I know the vibe-coding position: you don’t need to understand every line. Ship it, see if it works, move on. There’s something to this — the market will tell you soon enough if something is broken.
But *someone* still needs to understand it. Maybe not you, but someone you’ll hire in six months who has to debug it at 2 AM. Until we’re generating entire apps greenfield and throwing them away just as easily, the code you ship is code you live with. It accumulates. It has weight.
And the weight isn’t evenly distributed. Some features will live, most will die. Your entire audience will probably change. The startup comes into contact with the market and gets pruned — that’s the process. The question is whether the code that survives is code you can build on, or code that locks you into decisions you didn’t mean to make.
This is why lookahead at an early stage isn’t about writing durable code. It’s about not closing doors. Not letting bad infrastructure decisions, or accumulated slop, box you in when the market finally tells you what it wants.

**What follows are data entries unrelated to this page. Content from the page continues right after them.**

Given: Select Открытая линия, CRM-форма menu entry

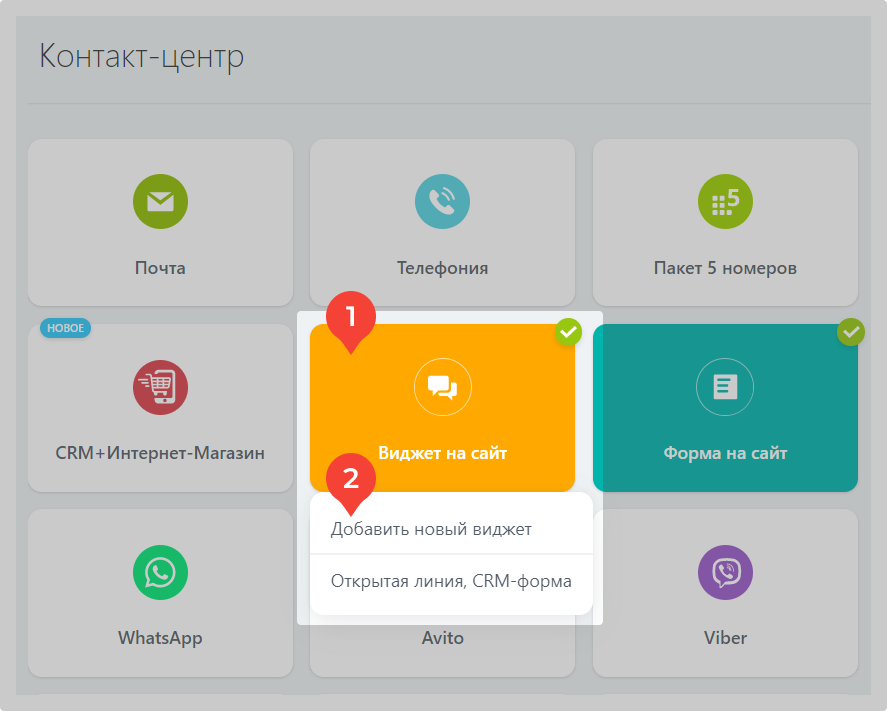Looking at the screenshot, I should click(x=451, y=580).
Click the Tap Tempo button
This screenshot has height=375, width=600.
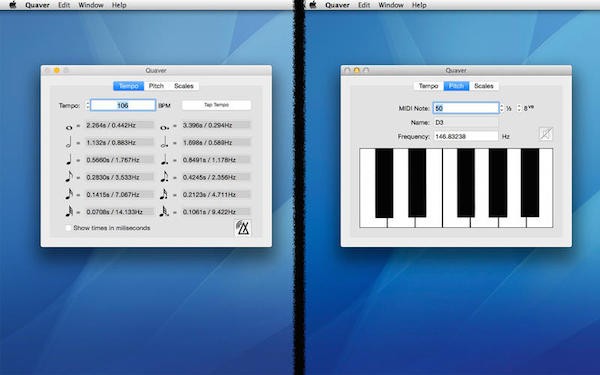(x=217, y=105)
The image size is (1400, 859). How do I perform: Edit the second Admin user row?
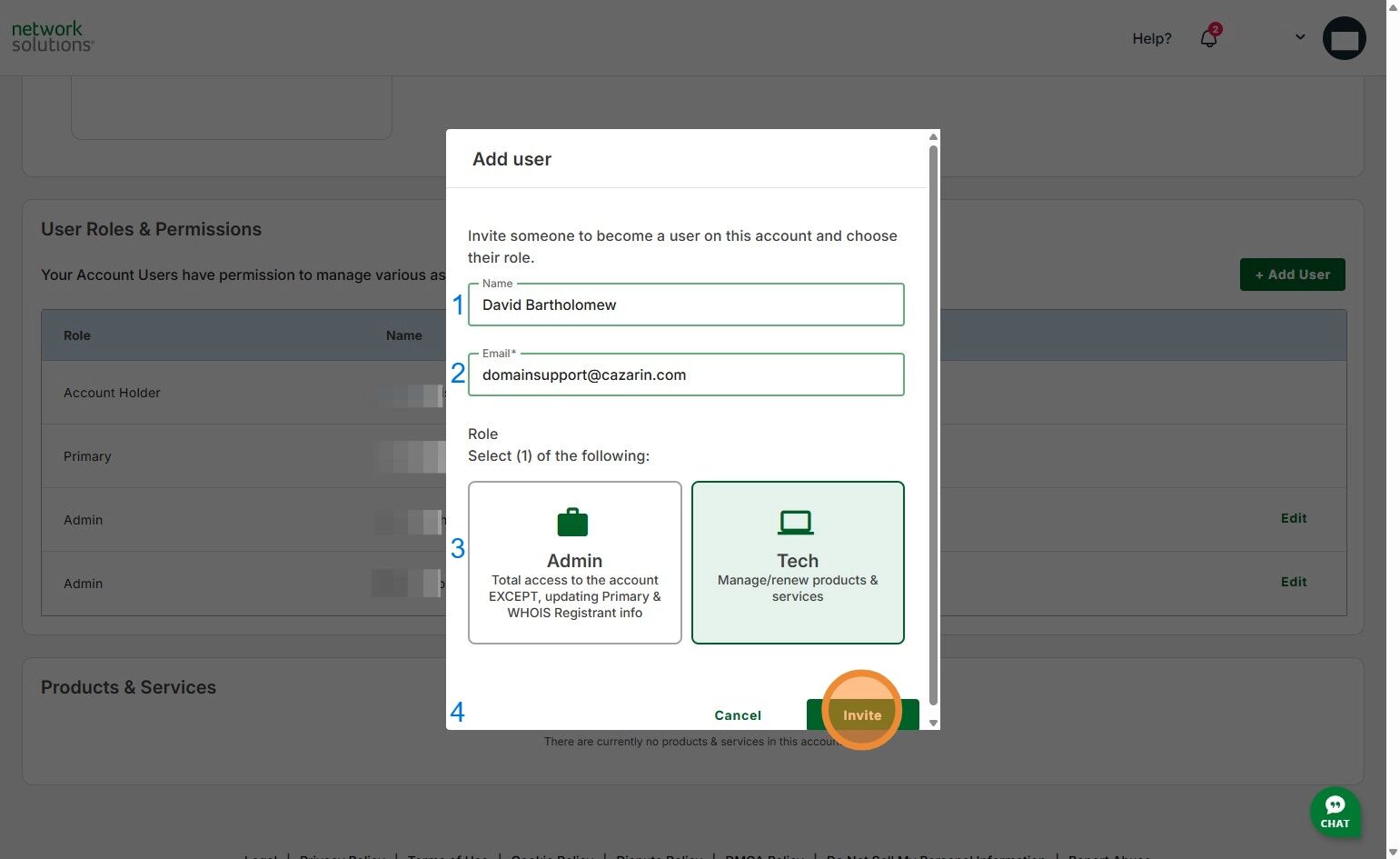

Keep your options open. Make features easy to kill. Don’t let the speed of generation trick you into commitments you didn’t choose.
When you review AI-generated code, half the job is checking if it works. The other half is checking if it keeps doors open — can you delete this cleanly when it fails, extend it easily if it succeeds, or does it add another way of doing things you’ll have to reconcile later?
This is the hidden intelligence in fast-growing companies. Not shipping quickly — everyone ships quickly now. Shipping quickly *and staying light*. Moving toward something without getting weighed down by the code you wrote to get there.
AI gives you speed. Lookahead keeps you free. You need both.